§ Textauszug

31.05.2021

Visionär wohnen

Familie Schärer erneuert ihren ehemaligen Familiensitz und macht daraus ein Gästehaus der Firma USM.

An einem Steilhang oberhalb des Firmengeländes des Schweizer Unternehmens USM, mit Blick auf die Aare-Ebene und die Alpen, trohnt seit 1969 ein einzigartiges Wohnhaus von großer architekturhistorischer Wichtigkeit. Nun hat die Familie Schärer ihren ehemaligen Familiensitz einer akribischen Gesamterneuerung unterzogen – unter Beibehaltung der originalen Konstruktionsprinzipien und des Erscheinungsbildes und nach strengsten Auflagen des Denkmalschutzes. Die Arbeiten sind soeben abgeschlossen worden. Neu fungiert "das Buchli" als Haus für Gäste der Firma USM.

§ Aufgabe
Tippen Sie den Textauszug über das Gästehaus der Firma USM wortgetreu ab, beginnend bei „Visionär wohnen“ und endend bei „Gäste der Firma USM.“.

§ Vorliegende Datensätze
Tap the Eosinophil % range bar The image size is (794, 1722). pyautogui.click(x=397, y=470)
...
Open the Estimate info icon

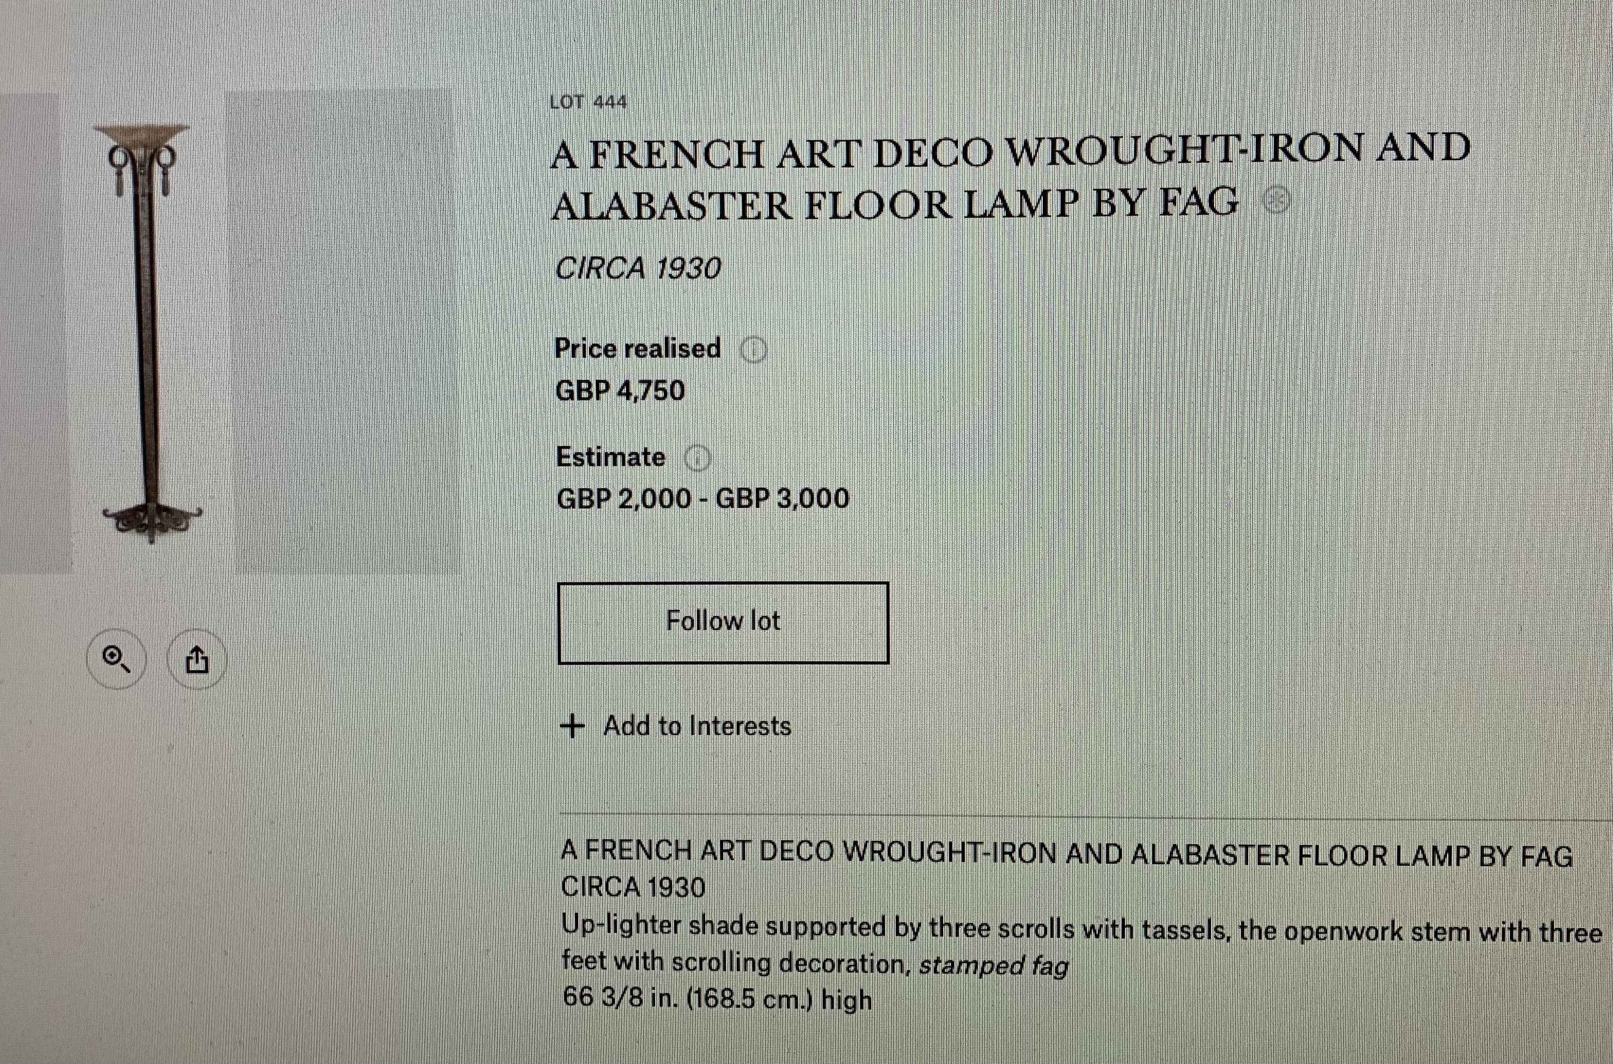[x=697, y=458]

§ Lösung
Visionär wohnen

Familie Schärer erneuert ihren ehemaligen Familiensitz und macht daraus ein Gästehaus der Firma USM.

An einem Steilhang oberhalb des Firmengeländes des Schweizer Unternehmens USM, mit Blick auf die Aare-Ebene und die Alpen, trohnt seit 1969 ein einzigartiges Wohnhaus von großer architekturhistorischer Wichtigkeit. Nun hat die Familie Schärer ihren ehemaligen Familiensitz einer akribischen Gesamterneuerung unterzogen – unter Beibehaltung der originalen Konstruktionsprinzipien und des Erscheinungsbildes und nach strengsten Auflagen des Denkmalschutzes. Die Arbeiten sind soeben abgeschlossen worden. Neu fungiert "das Buchli" als Haus für Gäste der Firma USM.